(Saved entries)

┌────────

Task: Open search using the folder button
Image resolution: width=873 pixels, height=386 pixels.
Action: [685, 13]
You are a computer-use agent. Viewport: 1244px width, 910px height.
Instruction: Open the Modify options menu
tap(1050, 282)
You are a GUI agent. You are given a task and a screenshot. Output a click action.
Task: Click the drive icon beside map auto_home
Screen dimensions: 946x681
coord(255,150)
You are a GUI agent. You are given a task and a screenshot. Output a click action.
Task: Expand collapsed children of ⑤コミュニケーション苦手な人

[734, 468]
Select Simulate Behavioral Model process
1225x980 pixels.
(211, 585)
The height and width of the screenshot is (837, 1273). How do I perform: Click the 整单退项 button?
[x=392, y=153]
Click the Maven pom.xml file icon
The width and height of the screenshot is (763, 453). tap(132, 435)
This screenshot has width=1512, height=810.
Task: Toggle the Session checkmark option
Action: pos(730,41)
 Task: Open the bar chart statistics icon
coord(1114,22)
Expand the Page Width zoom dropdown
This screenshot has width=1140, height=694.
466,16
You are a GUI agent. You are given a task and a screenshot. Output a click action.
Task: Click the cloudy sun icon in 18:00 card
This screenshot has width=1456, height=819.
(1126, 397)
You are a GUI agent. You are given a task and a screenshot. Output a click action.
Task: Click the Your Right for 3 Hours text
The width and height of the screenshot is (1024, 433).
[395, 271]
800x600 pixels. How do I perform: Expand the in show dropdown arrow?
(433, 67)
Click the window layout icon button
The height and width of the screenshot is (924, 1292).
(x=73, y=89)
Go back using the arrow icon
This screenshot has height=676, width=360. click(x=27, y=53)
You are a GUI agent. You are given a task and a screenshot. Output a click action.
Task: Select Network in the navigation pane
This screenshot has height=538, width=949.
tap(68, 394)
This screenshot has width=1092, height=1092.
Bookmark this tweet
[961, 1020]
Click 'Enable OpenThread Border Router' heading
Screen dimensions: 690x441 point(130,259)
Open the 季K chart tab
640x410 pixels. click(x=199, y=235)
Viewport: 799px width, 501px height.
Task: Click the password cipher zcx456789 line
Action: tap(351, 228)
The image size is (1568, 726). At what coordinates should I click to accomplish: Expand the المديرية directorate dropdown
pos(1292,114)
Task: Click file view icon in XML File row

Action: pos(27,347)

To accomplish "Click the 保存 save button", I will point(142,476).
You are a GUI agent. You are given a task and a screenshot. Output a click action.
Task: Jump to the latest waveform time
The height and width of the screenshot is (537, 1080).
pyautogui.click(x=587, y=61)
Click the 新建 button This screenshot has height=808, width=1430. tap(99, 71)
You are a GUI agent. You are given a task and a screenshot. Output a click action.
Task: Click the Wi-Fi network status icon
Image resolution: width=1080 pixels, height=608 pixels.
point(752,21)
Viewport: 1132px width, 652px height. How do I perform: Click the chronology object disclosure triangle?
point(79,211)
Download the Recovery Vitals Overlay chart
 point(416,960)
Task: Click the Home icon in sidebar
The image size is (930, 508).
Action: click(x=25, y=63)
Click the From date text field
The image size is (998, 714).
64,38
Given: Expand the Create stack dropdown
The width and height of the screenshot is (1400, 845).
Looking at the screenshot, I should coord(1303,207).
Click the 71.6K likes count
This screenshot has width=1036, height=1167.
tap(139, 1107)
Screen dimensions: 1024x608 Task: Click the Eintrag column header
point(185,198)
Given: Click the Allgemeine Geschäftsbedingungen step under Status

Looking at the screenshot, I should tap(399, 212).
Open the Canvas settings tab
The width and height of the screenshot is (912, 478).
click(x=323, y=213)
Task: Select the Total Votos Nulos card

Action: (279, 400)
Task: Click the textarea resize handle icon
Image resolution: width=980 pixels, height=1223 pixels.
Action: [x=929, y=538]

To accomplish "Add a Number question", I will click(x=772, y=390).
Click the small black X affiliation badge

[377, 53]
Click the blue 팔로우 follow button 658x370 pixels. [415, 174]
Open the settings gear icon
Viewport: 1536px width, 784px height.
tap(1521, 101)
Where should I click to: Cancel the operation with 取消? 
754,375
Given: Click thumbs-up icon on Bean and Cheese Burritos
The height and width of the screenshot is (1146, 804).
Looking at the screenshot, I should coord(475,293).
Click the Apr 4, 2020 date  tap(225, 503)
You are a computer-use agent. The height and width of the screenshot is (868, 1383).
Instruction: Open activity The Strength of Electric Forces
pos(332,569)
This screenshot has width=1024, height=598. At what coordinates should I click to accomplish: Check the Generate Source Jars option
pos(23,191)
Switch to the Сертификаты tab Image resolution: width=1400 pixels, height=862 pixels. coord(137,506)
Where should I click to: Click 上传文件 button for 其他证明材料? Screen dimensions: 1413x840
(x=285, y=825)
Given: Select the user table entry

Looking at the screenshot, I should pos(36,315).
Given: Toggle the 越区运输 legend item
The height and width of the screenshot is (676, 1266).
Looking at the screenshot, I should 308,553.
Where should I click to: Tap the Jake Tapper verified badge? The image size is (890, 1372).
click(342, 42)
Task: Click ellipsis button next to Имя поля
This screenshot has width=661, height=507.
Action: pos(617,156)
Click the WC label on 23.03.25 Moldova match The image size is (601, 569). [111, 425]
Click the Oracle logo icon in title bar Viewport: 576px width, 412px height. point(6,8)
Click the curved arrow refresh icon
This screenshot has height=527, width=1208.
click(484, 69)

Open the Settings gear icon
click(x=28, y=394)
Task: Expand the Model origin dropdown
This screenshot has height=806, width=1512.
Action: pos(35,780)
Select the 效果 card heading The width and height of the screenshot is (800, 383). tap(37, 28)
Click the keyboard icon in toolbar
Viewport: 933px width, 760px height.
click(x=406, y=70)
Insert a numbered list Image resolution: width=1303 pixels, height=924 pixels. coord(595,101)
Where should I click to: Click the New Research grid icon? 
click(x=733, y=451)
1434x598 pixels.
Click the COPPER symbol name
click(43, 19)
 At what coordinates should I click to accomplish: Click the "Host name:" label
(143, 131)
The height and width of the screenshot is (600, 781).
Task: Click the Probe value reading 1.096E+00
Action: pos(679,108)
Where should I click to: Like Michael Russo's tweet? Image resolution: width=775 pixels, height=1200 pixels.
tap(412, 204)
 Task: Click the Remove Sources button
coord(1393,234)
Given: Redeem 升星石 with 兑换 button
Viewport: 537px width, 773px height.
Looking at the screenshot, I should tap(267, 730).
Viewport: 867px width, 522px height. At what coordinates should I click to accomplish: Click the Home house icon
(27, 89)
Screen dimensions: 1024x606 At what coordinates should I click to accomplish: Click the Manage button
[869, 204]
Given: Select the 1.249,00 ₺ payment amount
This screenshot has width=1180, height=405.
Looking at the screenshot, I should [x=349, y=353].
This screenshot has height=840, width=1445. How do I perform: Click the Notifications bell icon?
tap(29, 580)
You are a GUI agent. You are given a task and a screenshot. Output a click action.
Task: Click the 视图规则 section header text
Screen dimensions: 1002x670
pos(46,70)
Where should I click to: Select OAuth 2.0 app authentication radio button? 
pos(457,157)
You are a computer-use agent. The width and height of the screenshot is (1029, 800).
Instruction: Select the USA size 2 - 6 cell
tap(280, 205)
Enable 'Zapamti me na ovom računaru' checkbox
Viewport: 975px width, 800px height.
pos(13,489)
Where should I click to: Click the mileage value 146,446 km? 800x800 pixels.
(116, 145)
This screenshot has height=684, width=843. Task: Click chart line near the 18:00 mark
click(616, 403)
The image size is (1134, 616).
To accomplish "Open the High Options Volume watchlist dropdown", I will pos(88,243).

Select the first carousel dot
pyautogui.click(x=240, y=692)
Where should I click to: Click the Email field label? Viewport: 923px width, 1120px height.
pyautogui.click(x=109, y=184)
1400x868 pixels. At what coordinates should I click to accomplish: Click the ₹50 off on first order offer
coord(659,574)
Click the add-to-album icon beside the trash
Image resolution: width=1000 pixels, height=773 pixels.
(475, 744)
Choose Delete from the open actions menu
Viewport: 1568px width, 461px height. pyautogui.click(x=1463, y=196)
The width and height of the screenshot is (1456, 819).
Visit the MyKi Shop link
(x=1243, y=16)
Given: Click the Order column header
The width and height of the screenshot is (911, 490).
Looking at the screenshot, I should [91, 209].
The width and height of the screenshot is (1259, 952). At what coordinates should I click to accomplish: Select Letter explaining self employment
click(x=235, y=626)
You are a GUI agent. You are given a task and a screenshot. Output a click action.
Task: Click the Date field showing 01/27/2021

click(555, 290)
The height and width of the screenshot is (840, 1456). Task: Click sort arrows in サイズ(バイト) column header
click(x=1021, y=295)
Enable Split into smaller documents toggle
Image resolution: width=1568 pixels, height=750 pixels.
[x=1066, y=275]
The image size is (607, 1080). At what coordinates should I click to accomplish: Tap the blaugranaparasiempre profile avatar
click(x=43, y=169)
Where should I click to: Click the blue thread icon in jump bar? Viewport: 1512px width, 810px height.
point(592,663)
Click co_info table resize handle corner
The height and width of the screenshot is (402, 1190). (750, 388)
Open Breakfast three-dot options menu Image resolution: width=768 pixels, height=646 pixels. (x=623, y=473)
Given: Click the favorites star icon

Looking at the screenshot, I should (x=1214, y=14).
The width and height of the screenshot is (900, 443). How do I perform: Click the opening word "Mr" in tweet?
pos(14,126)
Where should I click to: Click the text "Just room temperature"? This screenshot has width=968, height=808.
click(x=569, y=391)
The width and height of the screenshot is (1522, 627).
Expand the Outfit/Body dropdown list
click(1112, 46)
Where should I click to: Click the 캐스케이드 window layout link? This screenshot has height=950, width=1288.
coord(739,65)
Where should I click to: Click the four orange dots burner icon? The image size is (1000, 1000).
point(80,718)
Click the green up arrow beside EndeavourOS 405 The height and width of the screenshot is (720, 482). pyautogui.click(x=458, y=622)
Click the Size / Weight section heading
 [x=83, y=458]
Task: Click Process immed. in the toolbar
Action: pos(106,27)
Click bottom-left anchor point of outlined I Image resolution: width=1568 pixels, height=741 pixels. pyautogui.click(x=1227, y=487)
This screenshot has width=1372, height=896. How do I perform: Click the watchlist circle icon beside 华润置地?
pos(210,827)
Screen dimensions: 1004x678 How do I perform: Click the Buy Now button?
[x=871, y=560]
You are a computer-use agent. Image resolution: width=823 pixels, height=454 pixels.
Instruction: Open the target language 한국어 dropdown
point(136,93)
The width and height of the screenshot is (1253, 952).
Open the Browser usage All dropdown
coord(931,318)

└────────

Only the lines from the one containing "Screen dimensions: 1004x678" through the end of the data above are wanted, both ends included; restate them word for word.

Answer space:
Screen dimensions: 1004x678 How do I perform: Click the Buy Now button?
[x=871, y=560]
You are a computer-use agent. Image resolution: width=823 pixels, height=454 pixels.
Instruction: Open the target language 한국어 dropdown
point(136,93)
The width and height of the screenshot is (1253, 952).
Open the Browser usage All dropdown
coord(931,318)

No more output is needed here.